◆ WHAT YOU WILL DO:
The answer must consist solely of the lines from the one containing "The image size is (1165, 682)." to the end of the entries below, repeated exactly.

◆ GIVEN INFORMATION:
*** Block opens ***

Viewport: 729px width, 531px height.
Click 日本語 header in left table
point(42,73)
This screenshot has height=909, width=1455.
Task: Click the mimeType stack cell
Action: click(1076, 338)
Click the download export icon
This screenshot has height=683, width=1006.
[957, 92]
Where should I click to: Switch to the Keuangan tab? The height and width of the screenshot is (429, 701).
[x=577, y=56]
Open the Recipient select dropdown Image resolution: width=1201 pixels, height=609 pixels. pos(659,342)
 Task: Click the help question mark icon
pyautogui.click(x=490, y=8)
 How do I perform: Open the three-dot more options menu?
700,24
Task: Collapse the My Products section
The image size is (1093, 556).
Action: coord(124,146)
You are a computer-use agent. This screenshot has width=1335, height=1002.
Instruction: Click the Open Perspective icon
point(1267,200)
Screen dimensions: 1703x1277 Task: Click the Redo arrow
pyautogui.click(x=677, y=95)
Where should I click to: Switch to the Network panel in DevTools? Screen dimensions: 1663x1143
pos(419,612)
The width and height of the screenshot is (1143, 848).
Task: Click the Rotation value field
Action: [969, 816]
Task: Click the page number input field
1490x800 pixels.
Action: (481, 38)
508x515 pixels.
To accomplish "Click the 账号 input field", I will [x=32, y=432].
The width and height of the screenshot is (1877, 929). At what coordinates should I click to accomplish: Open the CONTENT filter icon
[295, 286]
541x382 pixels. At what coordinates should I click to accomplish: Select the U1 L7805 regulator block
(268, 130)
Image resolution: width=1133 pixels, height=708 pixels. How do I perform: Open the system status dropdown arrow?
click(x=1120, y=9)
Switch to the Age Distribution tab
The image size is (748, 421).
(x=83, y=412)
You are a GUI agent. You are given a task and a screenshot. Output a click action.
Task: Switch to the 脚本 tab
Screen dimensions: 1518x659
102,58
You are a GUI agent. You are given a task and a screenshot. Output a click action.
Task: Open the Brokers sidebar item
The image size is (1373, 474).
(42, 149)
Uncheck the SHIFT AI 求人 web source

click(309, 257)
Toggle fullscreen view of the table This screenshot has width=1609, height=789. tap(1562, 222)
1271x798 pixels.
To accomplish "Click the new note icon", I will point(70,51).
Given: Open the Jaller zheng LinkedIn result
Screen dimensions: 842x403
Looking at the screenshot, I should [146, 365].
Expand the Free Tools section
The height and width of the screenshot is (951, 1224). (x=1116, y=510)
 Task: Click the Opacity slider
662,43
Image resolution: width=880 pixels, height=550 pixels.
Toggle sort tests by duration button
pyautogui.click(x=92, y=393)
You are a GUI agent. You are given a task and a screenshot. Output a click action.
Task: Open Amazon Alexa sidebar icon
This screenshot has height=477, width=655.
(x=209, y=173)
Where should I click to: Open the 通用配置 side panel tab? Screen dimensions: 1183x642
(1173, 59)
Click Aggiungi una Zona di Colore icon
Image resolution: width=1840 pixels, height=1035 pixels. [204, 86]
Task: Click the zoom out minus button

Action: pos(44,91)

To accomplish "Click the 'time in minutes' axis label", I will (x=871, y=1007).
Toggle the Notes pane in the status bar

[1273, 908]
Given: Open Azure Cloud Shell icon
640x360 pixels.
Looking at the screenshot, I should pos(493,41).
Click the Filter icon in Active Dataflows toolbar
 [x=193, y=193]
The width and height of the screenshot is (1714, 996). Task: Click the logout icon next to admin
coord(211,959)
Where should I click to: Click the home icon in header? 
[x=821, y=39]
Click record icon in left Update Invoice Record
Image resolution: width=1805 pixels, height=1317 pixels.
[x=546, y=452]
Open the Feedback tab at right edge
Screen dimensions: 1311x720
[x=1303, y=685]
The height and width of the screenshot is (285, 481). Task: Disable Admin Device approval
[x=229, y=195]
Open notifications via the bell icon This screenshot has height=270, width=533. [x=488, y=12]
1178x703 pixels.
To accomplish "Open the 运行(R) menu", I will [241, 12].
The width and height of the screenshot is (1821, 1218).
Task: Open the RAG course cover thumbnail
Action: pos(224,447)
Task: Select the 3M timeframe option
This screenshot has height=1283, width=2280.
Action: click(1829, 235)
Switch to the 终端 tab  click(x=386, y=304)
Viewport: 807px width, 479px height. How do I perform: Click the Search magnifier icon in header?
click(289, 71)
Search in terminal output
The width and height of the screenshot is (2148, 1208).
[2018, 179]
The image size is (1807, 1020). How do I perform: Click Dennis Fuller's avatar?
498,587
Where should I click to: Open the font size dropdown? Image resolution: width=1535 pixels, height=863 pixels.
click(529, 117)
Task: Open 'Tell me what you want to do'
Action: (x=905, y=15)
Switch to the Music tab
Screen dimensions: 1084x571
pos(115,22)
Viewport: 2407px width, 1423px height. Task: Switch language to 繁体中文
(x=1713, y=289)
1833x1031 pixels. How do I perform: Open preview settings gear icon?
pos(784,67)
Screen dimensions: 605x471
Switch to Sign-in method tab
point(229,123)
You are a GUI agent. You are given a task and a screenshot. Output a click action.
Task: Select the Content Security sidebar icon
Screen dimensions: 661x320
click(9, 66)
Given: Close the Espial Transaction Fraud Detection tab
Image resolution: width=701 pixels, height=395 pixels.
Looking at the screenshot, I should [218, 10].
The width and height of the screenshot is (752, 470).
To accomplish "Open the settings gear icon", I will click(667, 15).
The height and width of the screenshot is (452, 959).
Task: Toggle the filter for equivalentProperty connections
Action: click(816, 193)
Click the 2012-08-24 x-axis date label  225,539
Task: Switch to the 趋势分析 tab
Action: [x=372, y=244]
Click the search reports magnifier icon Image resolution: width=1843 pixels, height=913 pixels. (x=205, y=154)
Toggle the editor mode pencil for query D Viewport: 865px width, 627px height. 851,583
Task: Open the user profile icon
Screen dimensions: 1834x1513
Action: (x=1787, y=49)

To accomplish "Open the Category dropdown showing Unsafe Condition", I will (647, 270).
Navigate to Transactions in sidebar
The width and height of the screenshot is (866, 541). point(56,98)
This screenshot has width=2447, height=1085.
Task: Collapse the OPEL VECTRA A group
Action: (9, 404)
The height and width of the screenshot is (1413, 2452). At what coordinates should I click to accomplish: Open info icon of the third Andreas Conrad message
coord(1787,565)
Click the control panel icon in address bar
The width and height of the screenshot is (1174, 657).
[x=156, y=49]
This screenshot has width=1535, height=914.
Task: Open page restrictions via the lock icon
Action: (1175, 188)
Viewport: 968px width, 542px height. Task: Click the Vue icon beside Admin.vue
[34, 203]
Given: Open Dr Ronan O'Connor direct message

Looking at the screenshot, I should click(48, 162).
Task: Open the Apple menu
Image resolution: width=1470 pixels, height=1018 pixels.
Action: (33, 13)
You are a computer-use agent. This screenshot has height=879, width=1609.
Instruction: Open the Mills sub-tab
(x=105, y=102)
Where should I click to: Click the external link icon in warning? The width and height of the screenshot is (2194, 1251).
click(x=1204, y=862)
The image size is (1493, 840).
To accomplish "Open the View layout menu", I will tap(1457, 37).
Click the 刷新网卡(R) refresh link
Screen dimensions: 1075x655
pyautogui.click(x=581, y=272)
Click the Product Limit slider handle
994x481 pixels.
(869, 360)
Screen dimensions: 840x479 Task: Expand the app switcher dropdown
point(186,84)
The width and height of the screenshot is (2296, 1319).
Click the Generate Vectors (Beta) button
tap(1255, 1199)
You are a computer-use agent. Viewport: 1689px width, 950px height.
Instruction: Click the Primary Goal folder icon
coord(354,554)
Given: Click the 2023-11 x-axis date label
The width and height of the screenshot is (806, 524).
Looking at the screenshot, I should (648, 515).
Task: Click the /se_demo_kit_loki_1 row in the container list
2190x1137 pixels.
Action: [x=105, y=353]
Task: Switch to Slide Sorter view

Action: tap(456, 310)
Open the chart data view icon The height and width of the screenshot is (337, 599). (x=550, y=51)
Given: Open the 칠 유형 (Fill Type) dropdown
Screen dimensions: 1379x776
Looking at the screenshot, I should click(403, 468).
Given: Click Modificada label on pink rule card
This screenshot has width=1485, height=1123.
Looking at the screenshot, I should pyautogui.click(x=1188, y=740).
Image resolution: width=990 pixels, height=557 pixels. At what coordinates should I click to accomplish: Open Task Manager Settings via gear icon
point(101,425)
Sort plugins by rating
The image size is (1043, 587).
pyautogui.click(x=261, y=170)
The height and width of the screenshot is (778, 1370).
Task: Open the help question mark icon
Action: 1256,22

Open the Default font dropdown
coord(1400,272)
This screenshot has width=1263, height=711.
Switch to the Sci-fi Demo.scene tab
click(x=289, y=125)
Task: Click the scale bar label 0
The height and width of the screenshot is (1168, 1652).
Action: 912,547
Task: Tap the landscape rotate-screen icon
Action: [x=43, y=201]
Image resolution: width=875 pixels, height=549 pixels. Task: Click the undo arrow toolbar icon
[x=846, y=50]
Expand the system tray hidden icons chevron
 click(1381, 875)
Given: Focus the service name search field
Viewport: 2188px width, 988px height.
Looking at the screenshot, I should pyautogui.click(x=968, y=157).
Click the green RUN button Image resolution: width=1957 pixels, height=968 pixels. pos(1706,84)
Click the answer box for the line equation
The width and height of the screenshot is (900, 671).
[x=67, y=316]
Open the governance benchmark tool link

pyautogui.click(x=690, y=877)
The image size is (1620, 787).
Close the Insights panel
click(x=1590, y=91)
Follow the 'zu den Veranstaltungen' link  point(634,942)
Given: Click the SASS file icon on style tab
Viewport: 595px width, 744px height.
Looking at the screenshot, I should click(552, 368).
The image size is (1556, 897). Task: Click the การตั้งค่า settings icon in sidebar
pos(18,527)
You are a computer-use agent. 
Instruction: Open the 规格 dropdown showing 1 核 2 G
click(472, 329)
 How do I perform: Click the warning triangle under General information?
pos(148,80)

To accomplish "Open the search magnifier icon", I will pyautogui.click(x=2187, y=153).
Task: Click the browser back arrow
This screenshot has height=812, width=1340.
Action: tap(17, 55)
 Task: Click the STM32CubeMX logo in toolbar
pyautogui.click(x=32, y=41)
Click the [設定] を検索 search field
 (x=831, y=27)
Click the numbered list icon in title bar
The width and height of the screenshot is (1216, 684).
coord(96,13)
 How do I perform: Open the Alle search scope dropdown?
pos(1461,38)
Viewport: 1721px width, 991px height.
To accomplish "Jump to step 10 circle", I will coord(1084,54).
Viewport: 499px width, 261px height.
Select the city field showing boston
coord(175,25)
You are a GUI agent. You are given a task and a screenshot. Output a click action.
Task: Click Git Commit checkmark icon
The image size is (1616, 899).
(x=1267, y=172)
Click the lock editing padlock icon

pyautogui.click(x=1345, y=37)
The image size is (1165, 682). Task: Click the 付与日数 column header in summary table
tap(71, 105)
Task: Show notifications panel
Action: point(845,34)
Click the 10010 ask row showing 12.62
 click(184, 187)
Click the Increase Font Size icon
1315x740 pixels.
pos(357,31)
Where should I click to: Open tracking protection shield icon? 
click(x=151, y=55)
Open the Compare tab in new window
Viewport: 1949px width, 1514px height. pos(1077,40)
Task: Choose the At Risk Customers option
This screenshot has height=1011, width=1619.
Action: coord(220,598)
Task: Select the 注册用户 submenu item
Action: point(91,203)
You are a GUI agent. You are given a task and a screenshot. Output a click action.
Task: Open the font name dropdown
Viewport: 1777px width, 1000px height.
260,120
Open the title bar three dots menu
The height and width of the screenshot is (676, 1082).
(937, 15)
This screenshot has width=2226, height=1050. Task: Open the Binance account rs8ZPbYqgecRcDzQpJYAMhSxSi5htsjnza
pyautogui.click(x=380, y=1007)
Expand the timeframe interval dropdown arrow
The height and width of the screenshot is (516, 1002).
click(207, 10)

*** Block closes ***

◆ SOLUTION FOR THIS PROBLEM:
The image size is (1165, 682). Task: Click the 付与日数 column header in summary table
tap(71, 105)
Task: Show notifications panel
Action: point(845,34)
Click the 10010 ask row showing 12.62
 click(184, 187)
Click the Increase Font Size icon
1315x740 pixels.
pos(357,31)
Where should I click to: Open tracking protection shield icon? 
click(x=151, y=55)
Open the Compare tab in new window
Viewport: 1949px width, 1514px height. pos(1077,40)
Task: Choose the At Risk Customers option
This screenshot has height=1011, width=1619.
Action: coord(220,598)
Task: Select the 注册用户 submenu item
Action: point(91,203)
You are a GUI agent. You are given a task and a screenshot. Output a click action.
Task: Open the font name dropdown
Viewport: 1777px width, 1000px height.
260,120
Open the title bar three dots menu
The height and width of the screenshot is (676, 1082).
(937, 15)
This screenshot has width=2226, height=1050. Task: Open the Binance account rs8ZPbYqgecRcDzQpJYAMhSxSi5htsjnza
pyautogui.click(x=380, y=1007)
Expand the timeframe interval dropdown arrow
The height and width of the screenshot is (516, 1002).
click(207, 10)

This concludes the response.